◆ **TEXT PASSAGE**:

Coldplay navigates existential dread on the catchy, curveball-filled Everyday Life

Published: November 22, 2019

Coldplay‘s debut Parachutes turns 20 in July, and the band’s eighth full-length, Everyday Life, does have a sense of reckoning about it. Billed as a double album (it’s 16 tracks long), it’s a sprawling, questioning project from a group clearly stunned and dismayed by the crueler ways of the world. But it’s not entirely lacking in hope, thanks to their willingness to stretch themselves in order to help mitigate humanity’s horrors and slights.

While Everyday Life is bursting with thoughts on modern life, it also has the big-tent pop moments that made Coldplay one of the 21st century’s most reliable arena acts. “Church” recalls the churning splendor of “Viva La Vida,” with Martin’s voice weaving in and out of Qawwali singer Amjad Sabri’s sampled keening at the end; “Champion of the World” sounds ready-made for particularly inspirational highlight reels, its refracted guitars gleaming like the moon that’s likely been conjured in listeners’ heads by Martin’s E.T. references.

[Stored dataset items]
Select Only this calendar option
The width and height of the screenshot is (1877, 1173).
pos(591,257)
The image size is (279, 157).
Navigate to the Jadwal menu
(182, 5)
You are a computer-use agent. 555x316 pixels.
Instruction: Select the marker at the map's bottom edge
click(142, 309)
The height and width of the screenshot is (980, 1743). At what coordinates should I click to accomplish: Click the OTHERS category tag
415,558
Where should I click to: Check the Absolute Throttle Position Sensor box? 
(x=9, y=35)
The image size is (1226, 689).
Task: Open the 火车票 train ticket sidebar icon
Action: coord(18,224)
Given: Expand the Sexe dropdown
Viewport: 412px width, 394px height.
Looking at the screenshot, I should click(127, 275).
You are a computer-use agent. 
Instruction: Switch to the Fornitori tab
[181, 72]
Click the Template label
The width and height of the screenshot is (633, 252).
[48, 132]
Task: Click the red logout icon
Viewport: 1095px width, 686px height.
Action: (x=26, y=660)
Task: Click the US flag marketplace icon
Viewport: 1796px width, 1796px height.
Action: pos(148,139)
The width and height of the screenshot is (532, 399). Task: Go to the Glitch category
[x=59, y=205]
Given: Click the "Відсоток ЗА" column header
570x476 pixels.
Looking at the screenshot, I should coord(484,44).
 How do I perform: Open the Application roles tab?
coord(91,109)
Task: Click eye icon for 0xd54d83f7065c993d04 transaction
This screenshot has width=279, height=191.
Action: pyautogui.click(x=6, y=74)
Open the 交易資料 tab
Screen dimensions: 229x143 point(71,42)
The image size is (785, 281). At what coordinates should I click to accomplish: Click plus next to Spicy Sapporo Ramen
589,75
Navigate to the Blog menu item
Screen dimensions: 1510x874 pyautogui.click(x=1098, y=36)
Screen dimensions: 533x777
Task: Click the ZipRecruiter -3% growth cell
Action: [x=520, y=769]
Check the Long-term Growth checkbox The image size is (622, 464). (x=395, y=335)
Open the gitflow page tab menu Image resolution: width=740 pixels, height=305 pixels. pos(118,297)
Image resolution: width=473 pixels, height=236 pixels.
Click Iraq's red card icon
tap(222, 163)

◆ **REQUIREMENTS**:
In the Everyday Life review, whose sampled voice does Martin's voice weave in and out of at the end of "Church"?

◆ **RESPONSE TO THE TASK**:
Qawwali singer Amjad Sabri's.